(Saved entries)
'''

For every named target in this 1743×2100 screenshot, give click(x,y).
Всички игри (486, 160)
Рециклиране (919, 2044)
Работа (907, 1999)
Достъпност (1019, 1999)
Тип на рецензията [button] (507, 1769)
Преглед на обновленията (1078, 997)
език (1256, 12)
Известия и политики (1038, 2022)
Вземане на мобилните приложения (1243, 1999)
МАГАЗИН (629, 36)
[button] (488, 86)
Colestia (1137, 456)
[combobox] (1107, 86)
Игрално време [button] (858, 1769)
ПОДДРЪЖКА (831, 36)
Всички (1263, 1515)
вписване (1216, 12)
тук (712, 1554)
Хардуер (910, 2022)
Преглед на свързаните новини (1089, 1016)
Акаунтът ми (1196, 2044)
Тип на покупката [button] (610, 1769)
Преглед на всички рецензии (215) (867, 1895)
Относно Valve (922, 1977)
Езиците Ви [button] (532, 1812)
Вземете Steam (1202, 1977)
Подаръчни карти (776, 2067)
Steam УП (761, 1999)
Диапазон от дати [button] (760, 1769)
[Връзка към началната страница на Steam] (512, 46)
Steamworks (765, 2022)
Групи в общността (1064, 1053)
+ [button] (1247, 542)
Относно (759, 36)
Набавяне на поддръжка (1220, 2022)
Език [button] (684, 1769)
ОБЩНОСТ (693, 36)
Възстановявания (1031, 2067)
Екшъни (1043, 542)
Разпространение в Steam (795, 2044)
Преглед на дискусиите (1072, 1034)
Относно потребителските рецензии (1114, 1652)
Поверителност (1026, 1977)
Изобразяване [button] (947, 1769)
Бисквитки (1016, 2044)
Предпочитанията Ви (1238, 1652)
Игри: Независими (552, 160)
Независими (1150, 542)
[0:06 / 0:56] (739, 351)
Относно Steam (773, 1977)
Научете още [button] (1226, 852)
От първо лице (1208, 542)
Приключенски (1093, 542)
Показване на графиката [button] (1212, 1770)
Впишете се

'''

TASK REQUIREMENTS: Each line from the one containing "Научете още [button] (1226, 852)" to the last line above must be returned exactly, and no line outside that range.

WRITTEN SOLUTION:
Научете още [button] (1226, 852)
От първо лице (1208, 542)
Приключенски (1093, 542)
Показване на графиката [button] (1212, 1770)
Впишете се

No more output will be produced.